Yeah, lots of great stuff on there for way too cheap. All of you have worked with these incredible actors, but Consolata, you’ve done a lot of projects where there’s one main, really strong character. How much are you interacting with Kate on The Regime, and how much input does she have about how things should look?

Consolata: I worked very closely with Kate—she had a very strong input into everything. She’s very clear, very knowledgeable about the power of costume and what costume can do. Right from the beginning, she had a very creative input into how she wanted to present the character of Elena, and that was wonderful. 

What happens when it’s not right? How does it affect the rest of the production if the costumes aren’t in sync with the look of the set or the actors or the vision of the showrunner? 

Kathleen: I mean, if your actor doesn’t feel comfortable in the clothes, that’s not good. I try to work that stuff out in the fitting room before it even gets to camera. So if an actor’s in the fitting room, and we’re trying things on, you can tell that their body language changes when it feels right and when it doesn’t. Even if I personally like something, I don’t ever force that on them because it’s never going to feel right to them. 

Danny: I think you also have to be really careful not to fall too in love with anything. You have to be ready to know that there’s another amazing dress that you can create. Nothing feels forced, no one feels coerced, everything feels as it should. Because the actor feeling comfortable in the outfit is the most important thing, that is what’s going to make it look right.

Something that comes up in my reporting a lot is that there’s been a lot more actual fashion in film. Jonathan Anderson, the designer of Loewe, was the costume designer on Challengers. Saint Laurent produced three films at Cannes and won awards, and the costumes were done in part by Anthony Vaccarello, who worked with an on-set costume designer. What do you think about the real fashion world infiltrating more than it used to? 

Kathleen: To me, fashion and costume design are two completely different things, and each has their role. But I think the role of a costume designer is to tell the story of these characters through their clothing. So when you start working with brands, as long as it fits the story and the character, I understand that collaboration. But if you’re doing an entire movie with one brand, it doesn’t really make a lot of sense to me.

Kasia: I feel exactly the same. But I feel like Gilded Age is very much influenced by fashion. We all have fashion coded in our brains, we know John Galliano, we know Christian Dior, we know the excitement that fashion causes in the world. I feel like there is a continuous influence, but in the end, it all comes down to character, and whether the character calls for that influence or not.
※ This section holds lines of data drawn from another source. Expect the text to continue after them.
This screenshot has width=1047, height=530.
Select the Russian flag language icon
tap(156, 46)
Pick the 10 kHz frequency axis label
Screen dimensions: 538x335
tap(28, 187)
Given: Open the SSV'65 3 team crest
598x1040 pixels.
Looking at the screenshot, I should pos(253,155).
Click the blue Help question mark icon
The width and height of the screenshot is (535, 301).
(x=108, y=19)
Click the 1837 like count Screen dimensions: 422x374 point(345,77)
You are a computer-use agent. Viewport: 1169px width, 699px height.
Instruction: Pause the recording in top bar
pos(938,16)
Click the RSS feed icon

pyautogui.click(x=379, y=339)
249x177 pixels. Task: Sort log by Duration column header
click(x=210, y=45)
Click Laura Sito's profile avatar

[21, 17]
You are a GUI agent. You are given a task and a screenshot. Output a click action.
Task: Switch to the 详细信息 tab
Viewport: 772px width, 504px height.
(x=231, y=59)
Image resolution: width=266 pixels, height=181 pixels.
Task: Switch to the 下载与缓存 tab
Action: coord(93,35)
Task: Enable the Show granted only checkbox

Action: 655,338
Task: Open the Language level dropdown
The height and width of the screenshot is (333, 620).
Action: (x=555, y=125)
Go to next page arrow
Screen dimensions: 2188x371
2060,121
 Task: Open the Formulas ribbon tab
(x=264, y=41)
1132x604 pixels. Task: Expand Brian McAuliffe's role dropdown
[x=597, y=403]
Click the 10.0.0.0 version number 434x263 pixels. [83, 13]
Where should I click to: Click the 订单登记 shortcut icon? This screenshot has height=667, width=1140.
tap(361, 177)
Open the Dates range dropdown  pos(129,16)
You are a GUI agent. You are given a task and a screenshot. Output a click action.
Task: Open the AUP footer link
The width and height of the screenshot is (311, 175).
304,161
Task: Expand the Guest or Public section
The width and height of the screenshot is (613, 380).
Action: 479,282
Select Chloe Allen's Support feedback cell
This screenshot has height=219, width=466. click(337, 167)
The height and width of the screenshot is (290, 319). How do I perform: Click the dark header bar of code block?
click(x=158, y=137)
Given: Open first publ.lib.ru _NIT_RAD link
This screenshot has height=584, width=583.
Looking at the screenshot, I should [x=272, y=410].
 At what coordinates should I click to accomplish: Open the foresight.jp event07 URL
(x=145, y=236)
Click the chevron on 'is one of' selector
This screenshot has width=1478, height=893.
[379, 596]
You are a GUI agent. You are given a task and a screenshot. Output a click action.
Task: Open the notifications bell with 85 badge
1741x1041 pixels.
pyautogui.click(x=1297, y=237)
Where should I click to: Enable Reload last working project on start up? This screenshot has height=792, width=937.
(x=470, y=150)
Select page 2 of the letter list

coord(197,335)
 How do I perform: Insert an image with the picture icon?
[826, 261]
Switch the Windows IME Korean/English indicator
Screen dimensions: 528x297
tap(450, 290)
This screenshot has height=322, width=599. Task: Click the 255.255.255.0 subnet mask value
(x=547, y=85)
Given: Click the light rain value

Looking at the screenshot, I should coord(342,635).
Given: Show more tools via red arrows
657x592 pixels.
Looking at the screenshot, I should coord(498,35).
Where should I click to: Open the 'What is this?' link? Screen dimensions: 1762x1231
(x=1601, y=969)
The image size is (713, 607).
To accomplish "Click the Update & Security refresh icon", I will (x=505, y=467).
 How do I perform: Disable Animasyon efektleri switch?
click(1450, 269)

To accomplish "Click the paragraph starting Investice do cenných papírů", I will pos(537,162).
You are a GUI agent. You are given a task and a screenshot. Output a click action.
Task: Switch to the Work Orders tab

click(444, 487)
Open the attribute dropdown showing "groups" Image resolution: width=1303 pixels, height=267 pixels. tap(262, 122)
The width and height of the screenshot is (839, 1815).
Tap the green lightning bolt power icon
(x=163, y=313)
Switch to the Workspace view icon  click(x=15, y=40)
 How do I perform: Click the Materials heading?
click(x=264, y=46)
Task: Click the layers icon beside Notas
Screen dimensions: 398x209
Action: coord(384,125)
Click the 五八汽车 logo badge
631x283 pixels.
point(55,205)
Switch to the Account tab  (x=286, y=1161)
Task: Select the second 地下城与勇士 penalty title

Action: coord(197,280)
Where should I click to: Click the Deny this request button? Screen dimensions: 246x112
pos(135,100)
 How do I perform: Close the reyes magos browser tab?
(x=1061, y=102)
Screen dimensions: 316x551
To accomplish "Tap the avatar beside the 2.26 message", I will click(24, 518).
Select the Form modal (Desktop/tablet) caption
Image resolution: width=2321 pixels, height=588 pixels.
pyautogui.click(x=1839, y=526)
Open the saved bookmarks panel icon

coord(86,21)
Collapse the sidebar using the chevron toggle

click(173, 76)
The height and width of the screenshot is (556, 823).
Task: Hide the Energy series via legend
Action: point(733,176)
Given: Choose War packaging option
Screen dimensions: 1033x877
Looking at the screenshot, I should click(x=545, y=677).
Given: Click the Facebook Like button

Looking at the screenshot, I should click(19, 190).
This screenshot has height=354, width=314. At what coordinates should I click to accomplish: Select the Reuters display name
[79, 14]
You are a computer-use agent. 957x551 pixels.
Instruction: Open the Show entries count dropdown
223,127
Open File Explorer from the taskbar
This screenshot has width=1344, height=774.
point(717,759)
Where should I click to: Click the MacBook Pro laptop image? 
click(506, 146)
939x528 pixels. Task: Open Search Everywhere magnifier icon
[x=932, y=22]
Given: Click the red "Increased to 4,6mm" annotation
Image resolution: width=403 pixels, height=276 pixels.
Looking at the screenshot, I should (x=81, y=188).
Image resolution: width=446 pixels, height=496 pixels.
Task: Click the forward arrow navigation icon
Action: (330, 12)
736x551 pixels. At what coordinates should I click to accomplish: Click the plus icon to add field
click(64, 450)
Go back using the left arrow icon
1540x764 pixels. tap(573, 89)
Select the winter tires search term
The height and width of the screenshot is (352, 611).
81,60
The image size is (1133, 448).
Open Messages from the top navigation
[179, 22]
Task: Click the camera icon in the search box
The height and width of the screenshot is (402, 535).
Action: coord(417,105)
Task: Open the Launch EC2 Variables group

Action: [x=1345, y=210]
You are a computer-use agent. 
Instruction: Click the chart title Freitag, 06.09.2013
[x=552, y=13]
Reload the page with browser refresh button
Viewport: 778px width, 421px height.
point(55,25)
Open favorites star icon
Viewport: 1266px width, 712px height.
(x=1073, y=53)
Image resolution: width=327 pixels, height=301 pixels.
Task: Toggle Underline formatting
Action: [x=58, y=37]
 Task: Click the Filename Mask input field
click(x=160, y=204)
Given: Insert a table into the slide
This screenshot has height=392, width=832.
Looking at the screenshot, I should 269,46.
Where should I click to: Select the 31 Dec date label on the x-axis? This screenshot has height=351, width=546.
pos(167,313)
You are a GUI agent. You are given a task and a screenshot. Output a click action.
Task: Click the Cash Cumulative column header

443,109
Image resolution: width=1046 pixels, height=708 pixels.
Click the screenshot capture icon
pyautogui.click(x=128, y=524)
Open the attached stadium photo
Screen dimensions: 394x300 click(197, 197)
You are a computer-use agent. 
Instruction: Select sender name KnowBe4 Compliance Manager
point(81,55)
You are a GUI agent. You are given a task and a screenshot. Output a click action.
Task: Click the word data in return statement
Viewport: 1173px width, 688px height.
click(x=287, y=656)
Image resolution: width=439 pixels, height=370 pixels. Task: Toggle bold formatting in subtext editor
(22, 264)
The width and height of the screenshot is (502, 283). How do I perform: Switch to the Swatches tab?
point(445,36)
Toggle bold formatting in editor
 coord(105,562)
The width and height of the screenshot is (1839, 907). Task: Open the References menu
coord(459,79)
Danny: There’s a long history of Hollywood influencing fashion and then fashion entering film production. You think of Audrey Hepburn, for example, as being a prime example of that. But I think that when it comes to pure storytelling, and the vulnerability that you’re asking of the actors and of the audience, it’s important that there is a distinction between storytelling and commerce-driven platforming of entertainment as a delivery system for fashion. We need to know what we’re watching, and we need to know when we’re being merchandised too.

Christina: I think working with an amazing fashion designer would be incredible, but I think there is sometimes a lack of cultural diversity, sizes, and even showing grit and poverty and struggle that I don’t feel that fashion can always portray. Fashion is amazing in certain circumstances and situations, but I think when you’re trying to tell really beautiful projects, like Moonlight, and all these other great narrative stories, it would be difficult to do that with fashion. 

Consolata: I think the fashion has to be completely subservient to the story and only makes sense in the context of the story. The minute you become too aware of things, I think it’s distracting, and that’s a disaster. I think that it can be controlled, it can be useful, but it has to be dealt with incredibly carefully.